REQUIRED ACTION: From the entries below, reproduce exactly the line containing "You are a computer-use", the line containing "Click the Mallorca", and every line in between, with nothing added.
DATA SHOWN Start Marker
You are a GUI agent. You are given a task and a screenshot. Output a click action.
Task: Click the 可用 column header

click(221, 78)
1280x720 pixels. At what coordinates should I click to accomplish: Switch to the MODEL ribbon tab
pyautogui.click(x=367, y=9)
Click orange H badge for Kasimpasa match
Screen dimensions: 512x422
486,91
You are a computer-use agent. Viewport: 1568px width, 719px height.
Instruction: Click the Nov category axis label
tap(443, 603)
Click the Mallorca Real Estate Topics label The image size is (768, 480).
DATA SHOWN End Marker
DATA SHOWN Start Marker
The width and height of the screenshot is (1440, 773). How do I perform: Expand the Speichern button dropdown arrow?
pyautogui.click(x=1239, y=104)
DATA SHOWN End Marker
RESPONSE FOR THIS EXERCISE:
You are a computer-use agent. Viewport: 1568px width, 719px height.
Instruction: Click the Nov category axis label
tap(443, 603)
Click the Mallorca Real Estate Topics label The image size is (768, 480).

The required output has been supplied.